(Data entries)
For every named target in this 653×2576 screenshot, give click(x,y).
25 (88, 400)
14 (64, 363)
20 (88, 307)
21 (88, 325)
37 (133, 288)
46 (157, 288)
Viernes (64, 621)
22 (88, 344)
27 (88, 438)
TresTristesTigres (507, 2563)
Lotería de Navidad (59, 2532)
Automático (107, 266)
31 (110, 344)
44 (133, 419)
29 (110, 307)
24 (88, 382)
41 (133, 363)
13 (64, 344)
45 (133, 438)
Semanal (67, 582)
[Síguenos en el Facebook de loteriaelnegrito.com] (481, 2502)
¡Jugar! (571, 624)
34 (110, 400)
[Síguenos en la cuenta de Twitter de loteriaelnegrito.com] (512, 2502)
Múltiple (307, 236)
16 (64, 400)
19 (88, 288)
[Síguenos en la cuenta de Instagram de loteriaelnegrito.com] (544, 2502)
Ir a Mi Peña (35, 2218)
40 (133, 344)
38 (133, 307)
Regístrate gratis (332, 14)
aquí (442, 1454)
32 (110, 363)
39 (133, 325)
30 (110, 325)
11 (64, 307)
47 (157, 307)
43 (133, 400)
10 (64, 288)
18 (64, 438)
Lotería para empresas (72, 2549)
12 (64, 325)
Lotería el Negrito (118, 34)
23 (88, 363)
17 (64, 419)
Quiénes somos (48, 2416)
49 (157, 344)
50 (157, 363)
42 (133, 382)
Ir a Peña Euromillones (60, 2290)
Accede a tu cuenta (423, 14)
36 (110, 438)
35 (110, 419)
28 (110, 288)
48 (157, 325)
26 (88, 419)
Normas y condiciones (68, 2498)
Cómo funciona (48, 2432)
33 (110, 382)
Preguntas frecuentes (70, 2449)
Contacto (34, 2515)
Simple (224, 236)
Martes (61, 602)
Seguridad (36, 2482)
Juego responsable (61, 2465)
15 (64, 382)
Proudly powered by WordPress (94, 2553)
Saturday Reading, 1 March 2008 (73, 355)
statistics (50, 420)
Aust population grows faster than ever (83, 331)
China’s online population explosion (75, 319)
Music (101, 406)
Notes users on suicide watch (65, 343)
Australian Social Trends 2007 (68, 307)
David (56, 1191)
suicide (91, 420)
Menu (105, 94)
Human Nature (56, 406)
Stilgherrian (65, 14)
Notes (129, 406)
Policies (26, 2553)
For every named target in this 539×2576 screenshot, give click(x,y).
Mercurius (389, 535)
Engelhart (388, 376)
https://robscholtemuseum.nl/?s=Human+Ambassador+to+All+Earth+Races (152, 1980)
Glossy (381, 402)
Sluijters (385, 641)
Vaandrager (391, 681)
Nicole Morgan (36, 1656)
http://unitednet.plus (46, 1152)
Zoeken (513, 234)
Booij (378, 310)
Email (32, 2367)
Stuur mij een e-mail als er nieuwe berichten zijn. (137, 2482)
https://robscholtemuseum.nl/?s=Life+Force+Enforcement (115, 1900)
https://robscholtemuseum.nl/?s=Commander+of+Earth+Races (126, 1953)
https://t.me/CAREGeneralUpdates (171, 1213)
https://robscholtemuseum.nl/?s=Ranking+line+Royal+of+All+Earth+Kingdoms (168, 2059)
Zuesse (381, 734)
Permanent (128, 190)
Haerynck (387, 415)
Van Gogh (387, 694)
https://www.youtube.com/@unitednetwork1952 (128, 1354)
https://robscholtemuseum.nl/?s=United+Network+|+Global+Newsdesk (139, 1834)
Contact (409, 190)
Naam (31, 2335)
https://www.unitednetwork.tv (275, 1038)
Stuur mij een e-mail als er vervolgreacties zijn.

Description of the task:
Reproduce the data above in full. Leave nothing out.

Response below:
For every named target in this 653×2576 screenshot, give click(x,y).
25 (88, 400)
14 (64, 363)
20 (88, 307)
21 (88, 325)
37 (133, 288)
46 (157, 288)
Viernes (64, 621)
22 (88, 344)
27 (88, 438)
TresTristesTigres (507, 2563)
Lotería de Navidad (59, 2532)
Automático (107, 266)
31 (110, 344)
44 (133, 419)
29 (110, 307)
24 (88, 382)
41 (133, 363)
13 (64, 344)
45 (133, 438)
Semanal (67, 582)
[Síguenos en el Facebook de loteriaelnegrito.com] (481, 2502)
¡Jugar! (571, 624)
34 (110, 400)
[Síguenos en la cuenta de Twitter de loteriaelnegrito.com] (512, 2502)
Múltiple (307, 236)
16 (64, 400)
19 (88, 288)
[Síguenos en la cuenta de Instagram de loteriaelnegrito.com] (544, 2502)
Ir a Mi Peña (35, 2218)
40 (133, 344)
38 (133, 307)
Regístrate gratis (332, 14)
aquí (442, 1454)
32 (110, 363)
39 (133, 325)
30 (110, 325)
11 (64, 307)
47 (157, 307)
43 (133, 400)
10 (64, 288)
18 (64, 438)
Lotería para empresas (72, 2549)
12 (64, 325)
Lotería el Negrito (118, 34)
23 (88, 363)
17 (64, 419)
Quiénes somos (48, 2416)
49 (157, 344)
50 (157, 363)
42 (133, 382)
Ir a Peña Euromillones (60, 2290)
Accede a tu cuenta (423, 14)
36 (110, 438)
35 (110, 419)
28 (110, 288)
48 (157, 325)
26 (88, 419)
Normas y condiciones (68, 2498)
Cómo funciona (48, 2432)
33 (110, 382)
Preguntas frecuentes (70, 2449)
Contacto (34, 2515)
Simple (224, 236)
Martes (61, 602)
Seguridad (36, 2482)
Juego responsable (61, 2465)
15 (64, 382)
Proudly powered by WordPress (94, 2553)
Saturday Reading, 1 March 2008 (73, 355)
statistics (50, 420)
Aust population grows faster than ever (83, 331)
China’s online population explosion (75, 319)
Music (101, 406)
Notes users on suicide watch (65, 343)
Australian Social Trends 2007 (68, 307)
David (56, 1191)
suicide (91, 420)
Menu (105, 94)
Human Nature (56, 406)
Stilgherrian (65, 14)
Notes (129, 406)
Policies (26, 2553)
For every named target in this 539×2576 screenshot, give click(x,y).
Mercurius (389, 535)
Engelhart (388, 376)
https://robscholtemuseum.nl/?s=Human+Ambassador+to+All+Earth+Races (152, 1980)
Glossy (381, 402)
Sluijters (385, 641)
Vaandrager (391, 681)
Nicole Morgan (36, 1656)
http://unitednet.plus (46, 1152)
Zoeken (513, 234)
Booij (378, 310)
Email (32, 2367)
Stuur mij een e-mail als er nieuwe berichten zijn. (137, 2482)
https://robscholtemuseum.nl/?s=Life+Force+Enforcement (115, 1900)
https://robscholtemuseum.nl/?s=Commander+of+Earth+Races (126, 1953)
https://t.me/CAREGeneralUpdates (171, 1213)
https://robscholtemuseum.nl/?s=Ranking+line+Royal+of+All+Earth+Kingdoms (168, 2059)
Zuesse (381, 734)
Permanent (128, 190)
Haerynck (387, 415)
Van Gogh (387, 694)
https://www.youtube.com/@unitednetwork1952 (128, 1354)
https://robscholtemuseum.nl/?s=United+Network+|+Global+Newsdesk (139, 1834)
Contact (409, 190)
Naam (31, 2335)
https://www.unitednetwork.tv (275, 1038)
Stuur mij een e-mail als er vervolgreacties zijn.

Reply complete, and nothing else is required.